Role of guanylin-GC-C system in inhibition of droplet formation in primary cultured mesenteric fat cells

To elucidate whether the guanylin-GC-C system is involved in regulating the accumulation of lipid droplets, we examined lipid accumulation in a coculture system comprising adipocytes and peritoneal macrophages obtained from Tg and WT rats. Eight days after inducing adipocyte differentiation in these cells, we stained them with Oil Red O and showed that the adipocytes cocultured with macrophages of Tg rats had less lipid droplet accumulation than did adipocytes cultured with those of WT rats (Fig. 6A). The mRNA levels of PPARγ, PPARγ2, adiponectin, GLUT4, Fas, and perilipin were significantly (P < 0.05) lower in adipocytes cocultured with peritoneal macrophages of Tg rats compared with those of WT rats (Fig. 6B).

Fig. 6.

Fig. 6.

Coculture of primary adipocytes with guanylin- and GC-C-expressing macrophages. (A) Lipid accumulation in adipocytes cocultured with peritoneal macrophages of WT and Tg rats. Neutral lipids were stained with Oil Red O on day 8 after the induction of adipogenesis. Scale bar, 20 μm. (B) Quantitative PCR of genes involved in adipocyte maturation and droplet formation.

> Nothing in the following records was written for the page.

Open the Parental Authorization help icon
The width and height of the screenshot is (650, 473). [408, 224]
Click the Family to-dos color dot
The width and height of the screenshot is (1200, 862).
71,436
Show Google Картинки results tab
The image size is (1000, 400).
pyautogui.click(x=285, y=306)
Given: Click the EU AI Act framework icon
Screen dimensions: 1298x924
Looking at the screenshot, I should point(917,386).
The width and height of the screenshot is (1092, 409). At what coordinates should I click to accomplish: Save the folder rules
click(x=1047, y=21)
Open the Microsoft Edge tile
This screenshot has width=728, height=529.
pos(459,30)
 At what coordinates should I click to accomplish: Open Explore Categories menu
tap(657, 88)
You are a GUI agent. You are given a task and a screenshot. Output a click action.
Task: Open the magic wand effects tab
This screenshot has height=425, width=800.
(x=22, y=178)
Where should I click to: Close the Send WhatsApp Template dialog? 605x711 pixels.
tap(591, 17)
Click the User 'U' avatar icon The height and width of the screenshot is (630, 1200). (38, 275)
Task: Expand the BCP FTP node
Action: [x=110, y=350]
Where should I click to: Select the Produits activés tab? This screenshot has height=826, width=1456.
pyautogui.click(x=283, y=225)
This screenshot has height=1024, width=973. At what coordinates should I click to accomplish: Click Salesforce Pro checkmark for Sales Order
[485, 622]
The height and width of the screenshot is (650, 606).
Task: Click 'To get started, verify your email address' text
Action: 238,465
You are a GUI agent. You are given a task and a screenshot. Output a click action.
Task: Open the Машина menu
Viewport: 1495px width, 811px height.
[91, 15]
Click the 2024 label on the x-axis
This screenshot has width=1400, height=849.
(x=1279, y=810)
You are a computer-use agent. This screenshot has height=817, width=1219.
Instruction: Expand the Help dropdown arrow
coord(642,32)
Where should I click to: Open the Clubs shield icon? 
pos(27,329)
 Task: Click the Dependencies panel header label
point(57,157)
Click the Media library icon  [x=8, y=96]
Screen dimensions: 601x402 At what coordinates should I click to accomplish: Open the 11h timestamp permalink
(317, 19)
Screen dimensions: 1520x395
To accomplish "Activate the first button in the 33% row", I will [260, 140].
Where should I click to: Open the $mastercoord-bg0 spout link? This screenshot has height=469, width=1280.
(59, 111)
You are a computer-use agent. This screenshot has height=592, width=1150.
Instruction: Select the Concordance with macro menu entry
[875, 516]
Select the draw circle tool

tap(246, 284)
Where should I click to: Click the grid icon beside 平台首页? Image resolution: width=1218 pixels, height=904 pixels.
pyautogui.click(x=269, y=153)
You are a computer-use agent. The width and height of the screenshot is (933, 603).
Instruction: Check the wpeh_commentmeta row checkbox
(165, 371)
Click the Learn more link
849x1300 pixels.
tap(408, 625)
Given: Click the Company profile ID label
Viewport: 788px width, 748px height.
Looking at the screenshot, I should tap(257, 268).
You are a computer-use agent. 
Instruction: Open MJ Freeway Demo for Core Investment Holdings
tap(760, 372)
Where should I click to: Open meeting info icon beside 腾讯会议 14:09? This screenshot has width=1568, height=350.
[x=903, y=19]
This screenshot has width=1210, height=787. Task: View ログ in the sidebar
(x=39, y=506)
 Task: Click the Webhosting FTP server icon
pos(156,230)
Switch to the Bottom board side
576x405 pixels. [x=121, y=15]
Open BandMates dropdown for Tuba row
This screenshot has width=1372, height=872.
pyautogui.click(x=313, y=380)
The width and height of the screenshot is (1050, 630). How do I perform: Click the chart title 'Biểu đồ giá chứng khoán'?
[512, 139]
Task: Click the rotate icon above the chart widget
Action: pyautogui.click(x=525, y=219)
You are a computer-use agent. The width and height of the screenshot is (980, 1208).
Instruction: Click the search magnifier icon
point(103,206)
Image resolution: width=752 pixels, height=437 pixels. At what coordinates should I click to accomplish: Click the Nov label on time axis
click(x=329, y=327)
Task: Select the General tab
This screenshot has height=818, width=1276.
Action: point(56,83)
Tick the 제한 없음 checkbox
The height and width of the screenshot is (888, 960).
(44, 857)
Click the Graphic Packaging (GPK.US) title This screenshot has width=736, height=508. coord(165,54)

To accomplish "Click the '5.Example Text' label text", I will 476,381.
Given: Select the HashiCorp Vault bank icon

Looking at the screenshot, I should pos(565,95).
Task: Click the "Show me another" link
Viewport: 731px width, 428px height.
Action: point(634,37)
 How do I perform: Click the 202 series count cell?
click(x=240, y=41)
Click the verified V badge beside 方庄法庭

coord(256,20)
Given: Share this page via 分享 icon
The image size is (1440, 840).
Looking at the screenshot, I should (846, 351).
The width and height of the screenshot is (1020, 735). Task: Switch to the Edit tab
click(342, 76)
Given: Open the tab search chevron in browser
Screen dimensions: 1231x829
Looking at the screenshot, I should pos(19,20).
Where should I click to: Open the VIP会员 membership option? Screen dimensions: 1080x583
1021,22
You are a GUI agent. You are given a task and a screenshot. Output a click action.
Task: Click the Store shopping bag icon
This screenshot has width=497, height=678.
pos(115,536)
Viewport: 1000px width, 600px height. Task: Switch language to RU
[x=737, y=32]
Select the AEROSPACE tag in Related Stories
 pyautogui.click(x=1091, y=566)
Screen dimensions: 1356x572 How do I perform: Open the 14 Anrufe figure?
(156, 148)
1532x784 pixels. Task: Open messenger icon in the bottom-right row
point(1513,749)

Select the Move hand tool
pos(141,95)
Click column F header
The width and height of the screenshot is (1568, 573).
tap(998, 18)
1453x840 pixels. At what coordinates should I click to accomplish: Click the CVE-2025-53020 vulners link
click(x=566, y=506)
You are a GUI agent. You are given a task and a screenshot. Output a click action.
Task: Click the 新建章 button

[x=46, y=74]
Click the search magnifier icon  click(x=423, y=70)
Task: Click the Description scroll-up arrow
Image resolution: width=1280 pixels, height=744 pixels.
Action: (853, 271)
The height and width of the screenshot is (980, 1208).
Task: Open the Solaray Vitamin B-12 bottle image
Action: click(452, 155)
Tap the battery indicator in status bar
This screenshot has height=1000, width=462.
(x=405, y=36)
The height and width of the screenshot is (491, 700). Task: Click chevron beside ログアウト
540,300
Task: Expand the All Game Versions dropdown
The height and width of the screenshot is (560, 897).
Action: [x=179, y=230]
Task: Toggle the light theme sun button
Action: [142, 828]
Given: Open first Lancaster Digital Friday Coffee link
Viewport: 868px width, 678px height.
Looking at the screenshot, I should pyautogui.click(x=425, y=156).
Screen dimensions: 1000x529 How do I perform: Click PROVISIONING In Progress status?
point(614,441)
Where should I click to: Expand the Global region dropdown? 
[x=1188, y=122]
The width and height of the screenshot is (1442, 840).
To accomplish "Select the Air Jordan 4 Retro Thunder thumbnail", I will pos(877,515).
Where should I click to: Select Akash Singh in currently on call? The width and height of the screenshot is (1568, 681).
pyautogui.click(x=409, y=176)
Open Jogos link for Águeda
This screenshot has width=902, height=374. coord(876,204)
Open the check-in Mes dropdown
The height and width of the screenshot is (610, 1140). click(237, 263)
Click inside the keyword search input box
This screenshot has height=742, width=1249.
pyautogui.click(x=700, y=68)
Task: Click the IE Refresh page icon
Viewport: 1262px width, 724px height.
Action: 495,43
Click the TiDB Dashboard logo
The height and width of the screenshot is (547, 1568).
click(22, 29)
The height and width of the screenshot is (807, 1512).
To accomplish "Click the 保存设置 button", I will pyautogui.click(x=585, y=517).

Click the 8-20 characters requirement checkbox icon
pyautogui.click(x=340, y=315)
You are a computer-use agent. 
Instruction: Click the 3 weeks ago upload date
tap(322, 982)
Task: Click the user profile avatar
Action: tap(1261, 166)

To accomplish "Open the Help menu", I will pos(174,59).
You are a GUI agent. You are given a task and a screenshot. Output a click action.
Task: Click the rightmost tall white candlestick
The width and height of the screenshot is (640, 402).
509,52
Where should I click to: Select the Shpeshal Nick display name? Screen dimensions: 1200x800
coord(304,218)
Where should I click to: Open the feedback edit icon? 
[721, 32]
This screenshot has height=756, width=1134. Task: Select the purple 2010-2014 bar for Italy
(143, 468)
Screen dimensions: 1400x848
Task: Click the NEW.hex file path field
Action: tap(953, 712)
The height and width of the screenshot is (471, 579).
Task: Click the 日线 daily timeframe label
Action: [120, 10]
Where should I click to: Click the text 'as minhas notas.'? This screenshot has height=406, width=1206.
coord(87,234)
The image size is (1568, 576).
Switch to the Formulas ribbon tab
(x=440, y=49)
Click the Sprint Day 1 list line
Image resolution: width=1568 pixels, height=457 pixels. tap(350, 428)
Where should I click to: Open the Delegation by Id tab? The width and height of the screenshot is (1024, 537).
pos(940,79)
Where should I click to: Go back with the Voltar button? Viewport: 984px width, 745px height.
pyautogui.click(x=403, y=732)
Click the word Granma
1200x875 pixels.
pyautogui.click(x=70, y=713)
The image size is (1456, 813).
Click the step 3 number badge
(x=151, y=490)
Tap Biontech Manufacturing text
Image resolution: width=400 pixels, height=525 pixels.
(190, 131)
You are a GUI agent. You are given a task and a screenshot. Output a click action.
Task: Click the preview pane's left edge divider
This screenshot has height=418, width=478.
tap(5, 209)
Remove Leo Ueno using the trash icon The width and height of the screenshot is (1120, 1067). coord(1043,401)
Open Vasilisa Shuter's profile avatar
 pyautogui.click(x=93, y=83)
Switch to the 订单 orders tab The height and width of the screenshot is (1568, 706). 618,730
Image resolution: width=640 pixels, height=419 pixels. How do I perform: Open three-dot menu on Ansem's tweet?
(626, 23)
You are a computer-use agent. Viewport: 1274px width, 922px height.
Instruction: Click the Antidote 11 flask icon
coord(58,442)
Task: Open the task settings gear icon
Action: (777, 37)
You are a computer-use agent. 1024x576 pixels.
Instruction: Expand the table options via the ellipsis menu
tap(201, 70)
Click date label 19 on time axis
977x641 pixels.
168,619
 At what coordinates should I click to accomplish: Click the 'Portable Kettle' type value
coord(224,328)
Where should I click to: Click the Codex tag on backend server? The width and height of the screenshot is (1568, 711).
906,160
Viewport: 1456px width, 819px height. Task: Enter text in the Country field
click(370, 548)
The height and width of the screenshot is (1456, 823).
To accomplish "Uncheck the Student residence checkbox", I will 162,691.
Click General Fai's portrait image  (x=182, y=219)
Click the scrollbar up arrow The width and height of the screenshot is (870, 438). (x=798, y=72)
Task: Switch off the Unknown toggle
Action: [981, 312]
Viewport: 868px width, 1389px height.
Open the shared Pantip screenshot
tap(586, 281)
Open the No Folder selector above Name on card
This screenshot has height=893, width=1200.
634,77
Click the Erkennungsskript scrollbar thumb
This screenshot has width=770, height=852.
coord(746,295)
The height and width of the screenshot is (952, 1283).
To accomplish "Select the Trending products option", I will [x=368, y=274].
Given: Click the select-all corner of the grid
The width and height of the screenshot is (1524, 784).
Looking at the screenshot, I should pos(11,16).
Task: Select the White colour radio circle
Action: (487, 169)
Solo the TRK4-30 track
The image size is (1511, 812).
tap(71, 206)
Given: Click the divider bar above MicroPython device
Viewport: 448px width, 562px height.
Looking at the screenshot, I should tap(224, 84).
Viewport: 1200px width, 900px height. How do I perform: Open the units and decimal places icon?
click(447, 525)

Data were normalized against the mRNA levels of ribosomal protein 36B4 and are expressed as fold induction relative to that of adipocytes with peritoneal macrophage of WT rats. Data are presented as means ± SEM (n = 16). *P < 0.05, **P < 0.01, ***P < 0.001 compared with the value for adipocytes cocultured with peritoneal macrophages of WT rats. (C) Lipid accumulation in adipocytes cocultured with nontargeting control mock-transfected macrophages or cocultured with macrophages transfected with guanylin and GC-C siRNAs. Neutral lipids were stained with Oil Red O six days after the induction of adipogenesis. Scale bar, 20 μm. (D) Quantitative PCR of genes involved in adipocyte maturation and droplet formation. Data were normalized against the amount of 36B4 mRNA and were expressed as fold induction relative to that of adipocytes cocultured with mock-transfected macrophages. Data are presented as means ± SEM (n = 5). ***P < 0.001 compared with the value for adipocytes cocultured with mock-transfected macrophages. (E) mRNA levels of GC-C and guanylin in macrophages 24 h after their transfection with specific siRNAs against GC-C or guanylin or mock siRNA. ***P < 0.001 compared with value for mock-transfected macrophages (n = 7). (F) Western blot analysis of GC-C and immnunohistochemical analysis of guanylin in macrophages 6 days after transfection with GC-C, guanylin, or mock siRNA. β-actin was used as a loading control. For immunohistochemical analysis, cultured cells were fixed with paraformaldehyde and stained with anti-guanylin antibody and Alexa-594-conjugated anti-rabbit IgG. Scale bar, 50 μm.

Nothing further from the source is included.